**Exercise directions:**
In the article below on geospatial analytics at Uber, which tool copies service-oriented tables to HDFS?

**Reading text:**
::::::
Query the planet: Geospatial big data analytics at Uber

A deep dive into Uber's engineering effort to optimize geospatial queries in Presto.

By Lu Niu, Peng Du and Zhenxiao Luo
September 19, 2017
Uber’s Presto architecture Uber’s Presto architecture (source: Courtesy of Zhenxiao Luo)

From determining the most convenient rider pickup points to predicting the fastest routes, Uber aims to use data-driven analytics to create seamless trip experiences. Within engineering, analytics inform decision-making processes across the board.

One of the distinct challenges for Uber is analyzing geospatial big data. City locations, trips, and event information, for instance, provide insights that can improve business decisions and better serve users. Geospatial data analysis is particularly challenging, especially in a big data scenario, such as computing how many rides start at a transit location, how many drivers are crossing state lines, and so on. For these analytical requests, we must achieve efficiency, usability, and scalability in order to meet user needs and business requirements.

Learn faster. Dig deeper. See farther.

Join the O'Reilly online learning platform. Get a free trial today and find answers on the fly, or master something new and useful.

Learn more

To accomplish this, we use Presto in our production environment to process the big data powering our interactive SQL engine. In this article, we discuss our engineering effort to optimize geospatial queries in Presto.

Using Presto at Uber

We chose Presto as our system’s SQL engine because of its scalability, high performance, and smooth integration with Hadoop. These properties make it a good fit for many of our teams.

Presto architecture

Uber’s Presto ecosystem is made up of a variety of nodes that process data stored in Hadoop. Each Presto cluster has one “coordinator” node that compiles SQL and schedules tasks, as well as a number of “worker” nodes that jointly execute tasks. As detailed in Figure 1, the client sends SQL queries to our Presto coordinator, whose analyzer compiles SQL into an Abstract Syntax Tree (AST).

From there, the planner compiles the AST into a query plan, optimizing it for a fragmenter that then segments the plan into tasks. Next, the scheduler assigns each task—either reading files from the Hadoop Distributed File System (HDFS) or conducting aggregations—to a specific worker, and the node manager tracks their progress. Finally, results of these tasks are streamed to the client.

Uber’s Presto architecture
Figure 1. Uber’s Presto architecture incorporates one coordinator node that analyzes and schedules tasks and several worker nodes that scan and aggregate data for use by the client. Image courtesy of Zhenxiao Luo.

Hadoop infrastructure and analytics

Analytic data sets at Uber are captured in our Hadoop warehouse, including event logs replicated by Kafka, service-oriented architecture tables built with MySQL and Postgres, and trip data stored in Schemaless. We run Flink, Pinot, and MemSQL for streaming and real-time analysis of this data.

The Hadoop Distributed File System (HDFS) is our data lake. In this ecosystem, event logs and trip data are ingested using Uber internal data ingestion tools, and service-oriented tables are copied to HDFS via Sqoop. With Uber Hoodie, Uber’s incremental updates and inserts library, data is first dumped into our HDFS as nested raw files, and then some of these raw tables are converted into modeled tables via extract, transform, load (ETL) jobs. While batch and ETL jobs run on Hive and Spark, near real-time interactive queries run on Presto.
::::::
**Provided material:**

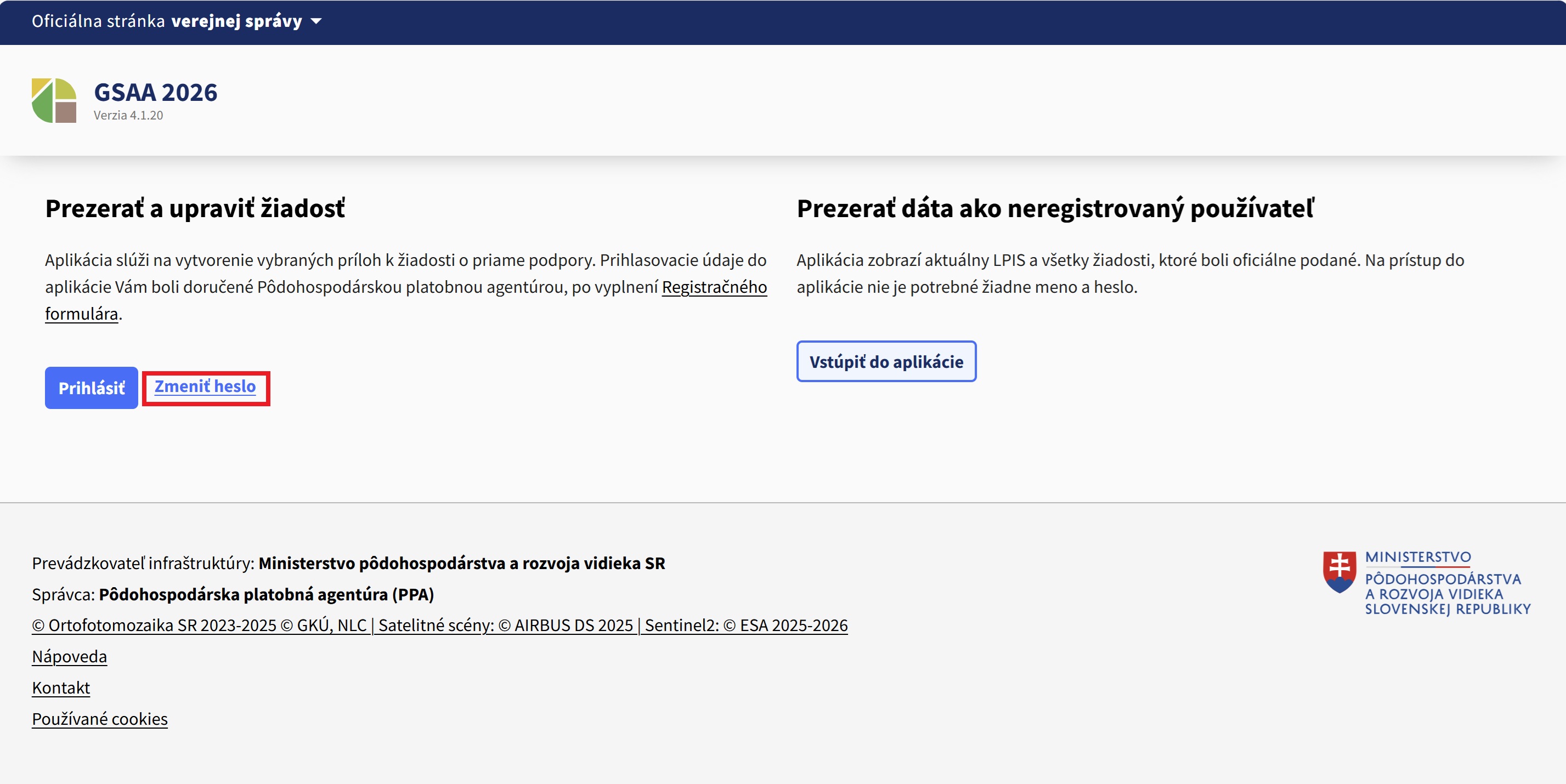Click the 'Verzia 4.1.20' version label
1566x784 pixels.
(x=128, y=116)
::::::
**The solution:**
Sqoop